Problem description:
Reproduce each of the following entries verbatim, line for line, omitting the pictures from your output.
**** Supplied material ****
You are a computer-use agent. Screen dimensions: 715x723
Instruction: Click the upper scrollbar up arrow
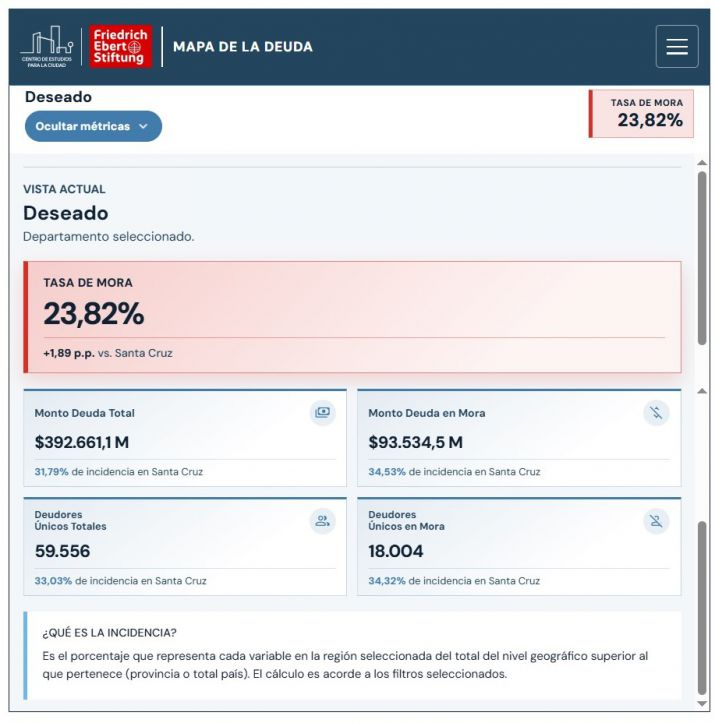coord(702,163)
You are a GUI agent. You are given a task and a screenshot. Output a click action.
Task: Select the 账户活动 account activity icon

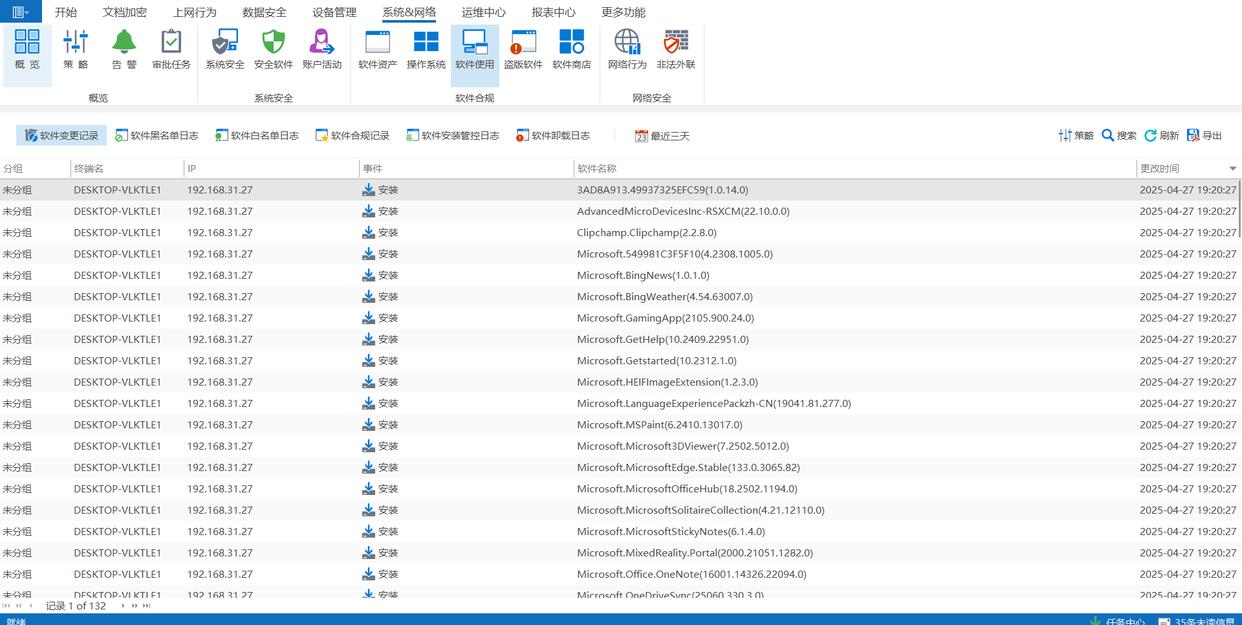point(322,49)
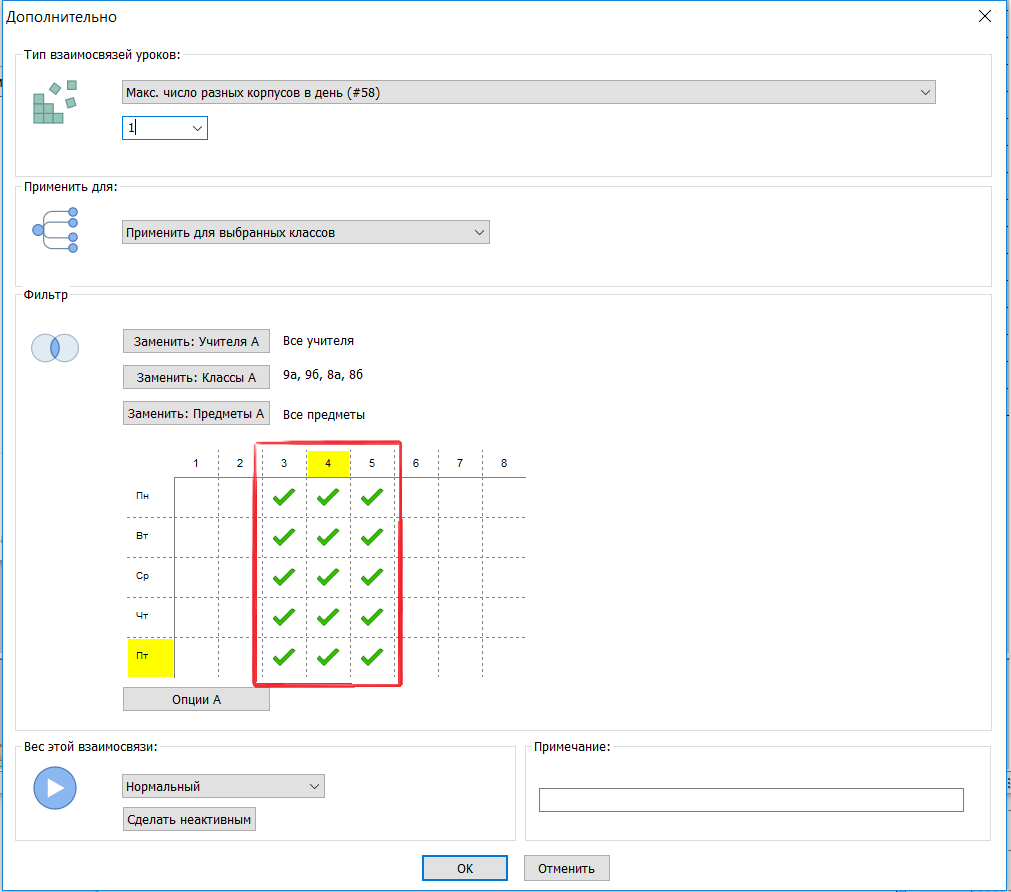The width and height of the screenshot is (1011, 892).
Task: Expand the number value combo box
Action: [197, 128]
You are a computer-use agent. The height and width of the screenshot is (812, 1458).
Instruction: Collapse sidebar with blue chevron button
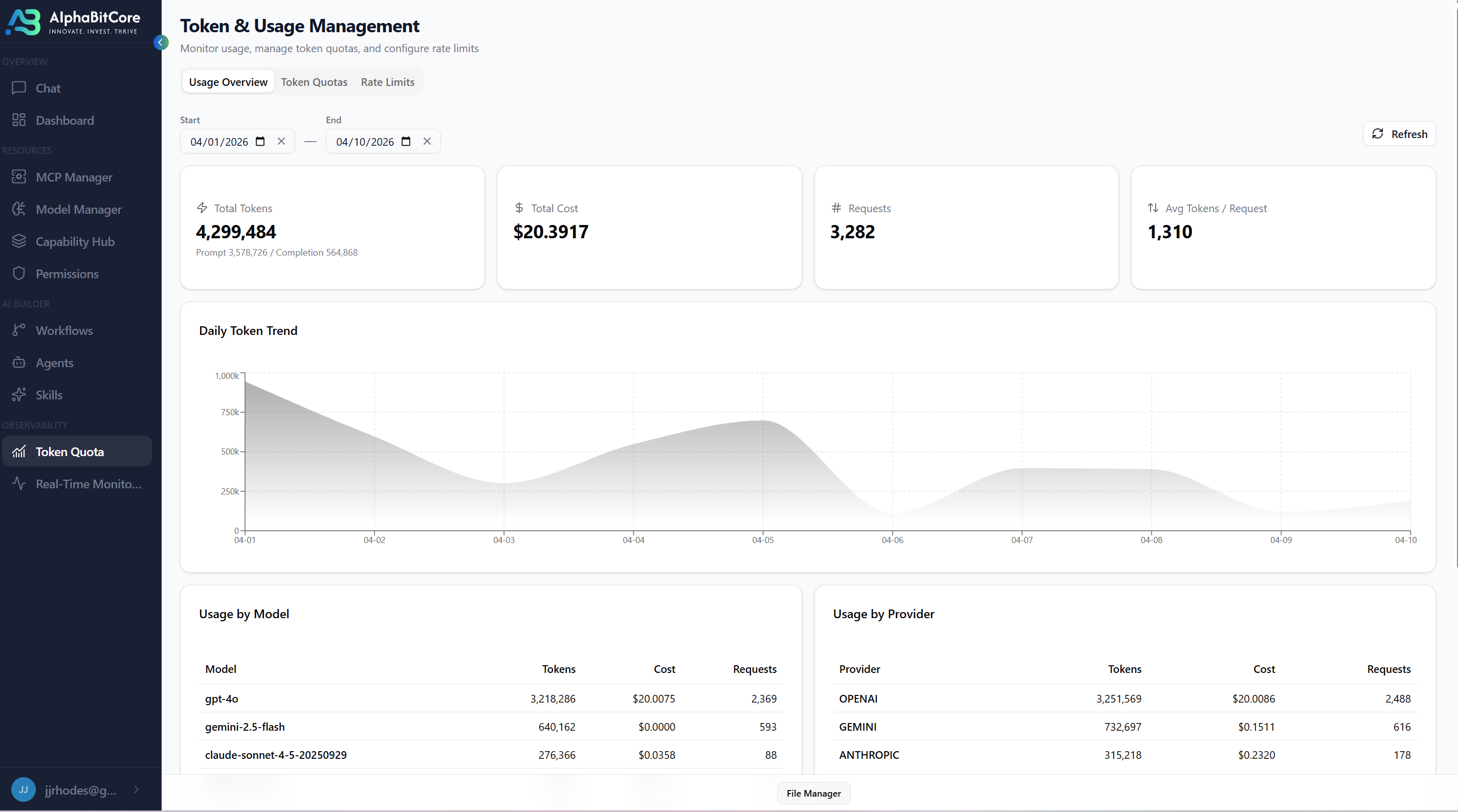pos(161,42)
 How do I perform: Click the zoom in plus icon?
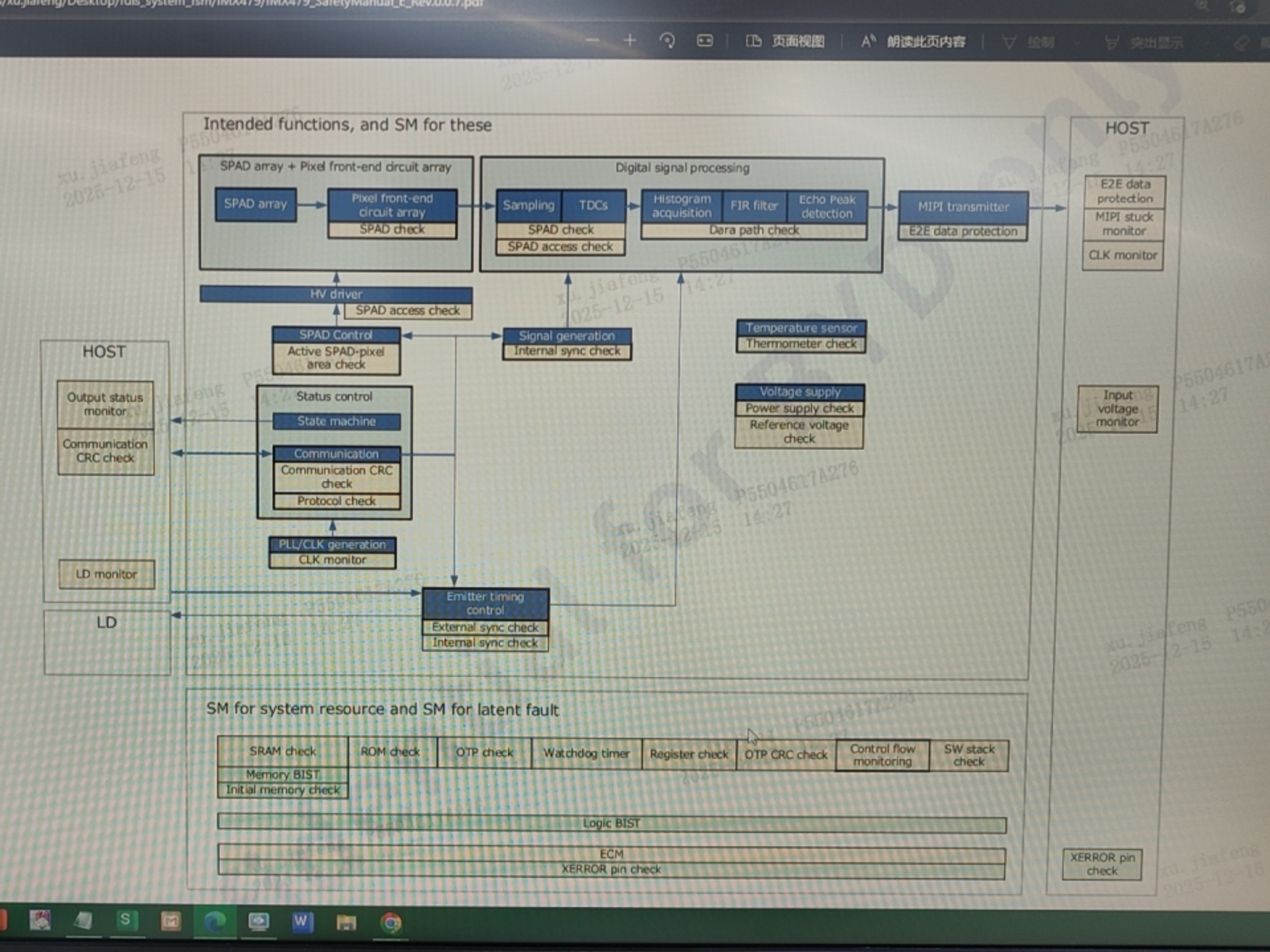click(629, 41)
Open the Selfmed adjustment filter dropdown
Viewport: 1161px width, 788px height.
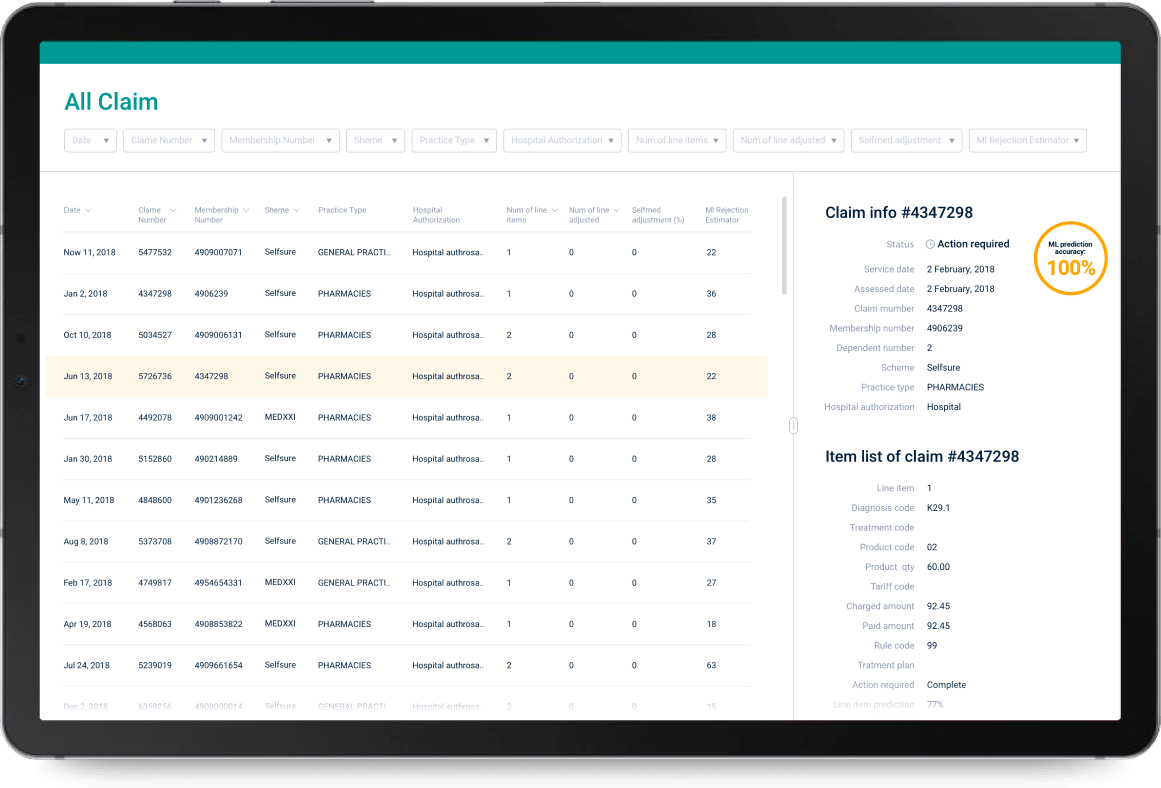(906, 140)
****
Reply:
You are a computer-use agent. Screen dimensions: 715x723
Instruction: Click the upper scrollbar up arrow
coord(702,163)
You are a GUI agent. You are given a task and a screenshot. Output a click action.
Task: Select the 账户活动 account activity icon

point(322,49)
The width and height of the screenshot is (1011, 892).
Task: Expand the number value combo box
Action: [197, 128]
You are a computer-use agent. The height and width of the screenshot is (812, 1458).
Instruction: Collapse sidebar with blue chevron button
pos(161,42)
 How do I perform: Click the zoom in plus icon?
click(629, 41)
Open the Selfmed adjustment filter dropdown
Viewport: 1161px width, 788px height.
(906, 140)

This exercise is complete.